(Data extracted from a collection)

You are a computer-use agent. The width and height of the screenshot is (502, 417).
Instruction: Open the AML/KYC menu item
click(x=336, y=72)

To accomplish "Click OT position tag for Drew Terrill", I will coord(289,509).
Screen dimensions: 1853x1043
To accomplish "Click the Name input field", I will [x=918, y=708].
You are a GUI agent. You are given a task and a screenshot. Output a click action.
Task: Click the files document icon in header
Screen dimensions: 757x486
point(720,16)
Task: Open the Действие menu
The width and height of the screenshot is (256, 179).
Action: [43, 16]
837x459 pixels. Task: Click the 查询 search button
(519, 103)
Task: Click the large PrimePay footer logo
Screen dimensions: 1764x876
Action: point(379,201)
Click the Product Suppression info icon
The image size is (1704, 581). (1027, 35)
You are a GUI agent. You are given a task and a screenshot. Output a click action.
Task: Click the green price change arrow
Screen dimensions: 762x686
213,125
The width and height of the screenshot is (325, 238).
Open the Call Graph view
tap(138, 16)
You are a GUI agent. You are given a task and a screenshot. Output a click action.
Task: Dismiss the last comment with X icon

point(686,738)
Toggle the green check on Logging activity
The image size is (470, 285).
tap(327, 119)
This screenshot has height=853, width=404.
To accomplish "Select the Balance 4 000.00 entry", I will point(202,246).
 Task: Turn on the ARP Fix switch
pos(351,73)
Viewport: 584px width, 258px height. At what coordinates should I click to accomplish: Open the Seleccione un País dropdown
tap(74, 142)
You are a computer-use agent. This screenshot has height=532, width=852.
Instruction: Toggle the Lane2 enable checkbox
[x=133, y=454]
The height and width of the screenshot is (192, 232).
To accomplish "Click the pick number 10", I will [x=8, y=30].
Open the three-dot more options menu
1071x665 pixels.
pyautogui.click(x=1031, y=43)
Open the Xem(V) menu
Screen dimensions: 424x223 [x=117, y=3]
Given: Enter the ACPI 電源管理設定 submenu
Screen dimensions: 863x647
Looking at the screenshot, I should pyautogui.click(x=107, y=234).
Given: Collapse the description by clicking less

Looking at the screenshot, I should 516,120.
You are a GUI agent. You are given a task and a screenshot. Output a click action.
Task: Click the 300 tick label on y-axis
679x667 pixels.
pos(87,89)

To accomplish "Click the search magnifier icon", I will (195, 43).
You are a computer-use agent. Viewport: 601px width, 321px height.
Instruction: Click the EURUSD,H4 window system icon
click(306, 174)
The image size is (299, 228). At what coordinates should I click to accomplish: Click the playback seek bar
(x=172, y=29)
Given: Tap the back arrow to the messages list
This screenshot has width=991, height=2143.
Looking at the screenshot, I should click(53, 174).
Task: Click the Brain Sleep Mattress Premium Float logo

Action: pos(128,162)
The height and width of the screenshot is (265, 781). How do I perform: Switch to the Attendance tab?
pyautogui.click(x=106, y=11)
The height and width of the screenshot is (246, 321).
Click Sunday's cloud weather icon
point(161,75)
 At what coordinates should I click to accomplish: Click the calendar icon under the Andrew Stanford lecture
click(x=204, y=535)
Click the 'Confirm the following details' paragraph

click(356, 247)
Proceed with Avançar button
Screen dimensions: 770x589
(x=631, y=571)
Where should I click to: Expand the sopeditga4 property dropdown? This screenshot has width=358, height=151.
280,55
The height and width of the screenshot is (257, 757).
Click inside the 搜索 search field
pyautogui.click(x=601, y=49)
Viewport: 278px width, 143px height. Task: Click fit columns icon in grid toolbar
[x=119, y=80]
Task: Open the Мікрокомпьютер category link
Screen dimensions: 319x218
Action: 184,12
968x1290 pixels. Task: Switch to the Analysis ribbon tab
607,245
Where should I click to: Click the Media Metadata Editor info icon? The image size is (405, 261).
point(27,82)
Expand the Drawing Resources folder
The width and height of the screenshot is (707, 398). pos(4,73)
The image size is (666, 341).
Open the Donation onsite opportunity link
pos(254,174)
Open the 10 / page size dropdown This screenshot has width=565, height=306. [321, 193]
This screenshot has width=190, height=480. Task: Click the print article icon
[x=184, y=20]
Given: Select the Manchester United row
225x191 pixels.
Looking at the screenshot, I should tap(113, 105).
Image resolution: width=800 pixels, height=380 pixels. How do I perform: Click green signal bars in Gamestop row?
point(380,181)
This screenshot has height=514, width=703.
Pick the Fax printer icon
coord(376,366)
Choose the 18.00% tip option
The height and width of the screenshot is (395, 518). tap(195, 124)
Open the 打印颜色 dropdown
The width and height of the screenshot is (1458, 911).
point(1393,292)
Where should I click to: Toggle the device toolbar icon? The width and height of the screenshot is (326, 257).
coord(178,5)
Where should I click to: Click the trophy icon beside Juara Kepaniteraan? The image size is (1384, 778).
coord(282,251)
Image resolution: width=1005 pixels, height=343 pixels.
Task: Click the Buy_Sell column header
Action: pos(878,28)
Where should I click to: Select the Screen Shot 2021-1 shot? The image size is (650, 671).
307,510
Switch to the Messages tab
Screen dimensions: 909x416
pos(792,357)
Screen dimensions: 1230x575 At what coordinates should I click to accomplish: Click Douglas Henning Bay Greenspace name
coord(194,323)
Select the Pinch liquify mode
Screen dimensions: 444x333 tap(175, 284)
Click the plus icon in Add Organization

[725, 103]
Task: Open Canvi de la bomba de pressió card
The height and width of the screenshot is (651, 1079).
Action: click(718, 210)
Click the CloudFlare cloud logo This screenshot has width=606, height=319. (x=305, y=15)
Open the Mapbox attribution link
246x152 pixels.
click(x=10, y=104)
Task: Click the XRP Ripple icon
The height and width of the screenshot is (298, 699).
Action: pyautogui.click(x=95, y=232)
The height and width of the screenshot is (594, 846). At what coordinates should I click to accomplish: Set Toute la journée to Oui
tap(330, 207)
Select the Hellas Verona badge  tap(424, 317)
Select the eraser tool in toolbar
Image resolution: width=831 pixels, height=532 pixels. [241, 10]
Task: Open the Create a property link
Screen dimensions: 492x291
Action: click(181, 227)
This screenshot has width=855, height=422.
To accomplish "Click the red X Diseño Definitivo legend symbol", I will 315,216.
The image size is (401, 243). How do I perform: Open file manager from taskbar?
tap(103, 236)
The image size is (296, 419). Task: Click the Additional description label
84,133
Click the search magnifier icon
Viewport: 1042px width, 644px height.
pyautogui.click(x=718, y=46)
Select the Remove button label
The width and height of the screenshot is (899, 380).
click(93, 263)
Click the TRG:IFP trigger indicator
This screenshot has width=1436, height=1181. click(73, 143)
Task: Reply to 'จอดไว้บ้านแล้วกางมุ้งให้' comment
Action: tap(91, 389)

EXERCISE PROMPT: Within the entries, find all lines that contain "computer" and copy each one.

EXERCISE OUTPUT:
You are a computer-use agent. The width and height of the screenshot is (502, 417).
You are a computer-use agent. This screenshot has height=532, width=852.
You are a computer-use agent. Viewport: 601px width, 321px height.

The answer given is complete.